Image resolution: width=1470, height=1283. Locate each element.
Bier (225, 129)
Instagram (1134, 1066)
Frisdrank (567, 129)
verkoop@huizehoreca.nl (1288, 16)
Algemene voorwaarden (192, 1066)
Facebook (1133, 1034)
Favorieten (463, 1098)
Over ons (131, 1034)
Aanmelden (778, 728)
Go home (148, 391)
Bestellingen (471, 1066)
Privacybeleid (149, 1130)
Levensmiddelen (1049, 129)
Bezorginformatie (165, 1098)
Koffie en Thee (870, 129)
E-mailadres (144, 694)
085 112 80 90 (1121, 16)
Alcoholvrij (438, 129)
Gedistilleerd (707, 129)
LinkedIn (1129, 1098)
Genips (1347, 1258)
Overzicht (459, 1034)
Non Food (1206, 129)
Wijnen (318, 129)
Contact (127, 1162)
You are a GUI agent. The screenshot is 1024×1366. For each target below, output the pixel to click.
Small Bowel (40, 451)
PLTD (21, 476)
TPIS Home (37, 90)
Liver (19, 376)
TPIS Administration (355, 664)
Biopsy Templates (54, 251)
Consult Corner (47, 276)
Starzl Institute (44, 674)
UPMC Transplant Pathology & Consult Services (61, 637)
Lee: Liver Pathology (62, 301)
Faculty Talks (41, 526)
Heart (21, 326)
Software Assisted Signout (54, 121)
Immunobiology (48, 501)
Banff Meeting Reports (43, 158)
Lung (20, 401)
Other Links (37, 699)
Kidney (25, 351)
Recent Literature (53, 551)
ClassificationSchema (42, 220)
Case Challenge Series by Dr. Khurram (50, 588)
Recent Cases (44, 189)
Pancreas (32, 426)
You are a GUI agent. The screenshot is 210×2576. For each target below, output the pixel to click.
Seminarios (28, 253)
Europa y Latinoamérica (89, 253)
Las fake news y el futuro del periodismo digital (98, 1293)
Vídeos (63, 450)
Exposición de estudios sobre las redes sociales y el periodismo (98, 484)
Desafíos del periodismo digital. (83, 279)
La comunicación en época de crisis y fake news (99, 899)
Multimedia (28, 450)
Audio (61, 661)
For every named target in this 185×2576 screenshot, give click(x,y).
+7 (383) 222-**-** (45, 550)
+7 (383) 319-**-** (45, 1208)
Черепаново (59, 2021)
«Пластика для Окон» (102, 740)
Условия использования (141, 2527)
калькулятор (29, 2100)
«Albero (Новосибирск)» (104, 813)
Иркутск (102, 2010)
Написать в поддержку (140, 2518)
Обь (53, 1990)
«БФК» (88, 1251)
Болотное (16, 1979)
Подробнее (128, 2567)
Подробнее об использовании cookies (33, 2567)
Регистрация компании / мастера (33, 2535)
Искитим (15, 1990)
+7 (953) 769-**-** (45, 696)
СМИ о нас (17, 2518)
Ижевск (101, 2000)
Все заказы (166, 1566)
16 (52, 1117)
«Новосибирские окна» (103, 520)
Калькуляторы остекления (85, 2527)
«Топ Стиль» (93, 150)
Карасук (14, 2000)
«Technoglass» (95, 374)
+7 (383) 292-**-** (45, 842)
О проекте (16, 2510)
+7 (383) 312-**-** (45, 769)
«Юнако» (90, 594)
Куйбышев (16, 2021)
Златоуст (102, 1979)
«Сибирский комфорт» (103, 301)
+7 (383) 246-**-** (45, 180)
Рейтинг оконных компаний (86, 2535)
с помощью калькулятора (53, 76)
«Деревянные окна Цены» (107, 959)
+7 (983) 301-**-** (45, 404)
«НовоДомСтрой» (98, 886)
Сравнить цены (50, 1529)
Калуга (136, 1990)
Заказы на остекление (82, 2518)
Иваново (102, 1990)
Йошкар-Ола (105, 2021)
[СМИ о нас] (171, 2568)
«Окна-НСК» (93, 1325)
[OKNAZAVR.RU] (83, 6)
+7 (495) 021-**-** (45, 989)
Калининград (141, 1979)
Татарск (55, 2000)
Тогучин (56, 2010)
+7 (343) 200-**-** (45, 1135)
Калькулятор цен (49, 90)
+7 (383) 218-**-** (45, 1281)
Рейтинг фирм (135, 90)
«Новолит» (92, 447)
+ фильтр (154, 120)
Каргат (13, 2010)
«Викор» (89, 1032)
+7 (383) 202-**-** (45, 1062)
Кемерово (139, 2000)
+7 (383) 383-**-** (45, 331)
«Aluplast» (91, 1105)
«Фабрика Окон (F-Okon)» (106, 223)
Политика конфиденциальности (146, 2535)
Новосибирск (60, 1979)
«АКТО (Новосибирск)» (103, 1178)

**Your task**
In the listing above, find the line containing "Bier (225, 129)" and the line containing "Pancreas (32, 426)", then quote both, plus every line between them, exactly as written.

**Task response**
Bier (225, 129)
Instagram (1134, 1066)
Frisdrank (567, 129)
verkoop@huizehoreca.nl (1288, 16)
Algemene voorwaarden (192, 1066)
Facebook (1133, 1034)
Favorieten (463, 1098)
Over ons (131, 1034)
Aanmelden (778, 728)
Go home (148, 391)
Bestellingen (471, 1066)
Privacybeleid (149, 1130)
Levensmiddelen (1049, 129)
Bezorginformatie (165, 1098)
Koffie en Thee (870, 129)
E-mailadres (144, 694)
085 112 80 90 (1121, 16)
Alcoholvrij (438, 129)
Gedistilleerd (707, 129)
LinkedIn (1129, 1098)
Genips (1347, 1258)
Overzicht (459, 1034)
Non Food (1206, 129)
Wijnen (318, 129)
Contact (127, 1162)
You are a GUI agent. The screenshot is 1024×1366. For each target below, output the pixel to click.
Small Bowel (40, 451)
PLTD (21, 476)
TPIS Home (37, 90)
Liver (19, 376)
TPIS Administration (355, 664)
Biopsy Templates (54, 251)
Consult Corner (47, 276)
Starzl Institute (44, 674)
UPMC Transplant Pathology & Consult Services (61, 637)
Lee: Liver Pathology (62, 301)
Faculty Talks (41, 526)
Heart (21, 326)
Software Assisted Signout (54, 121)
Immunobiology (48, 501)
Banff Meeting Reports (43, 158)
Lung (20, 401)
Other Links (37, 699)
Kidney (25, 351)
Recent Literature (53, 551)
ClassificationSchema (42, 220)
Case Challenge Series by Dr. Khurram (50, 588)
Recent Cases (44, 189)
Pancreas (32, 426)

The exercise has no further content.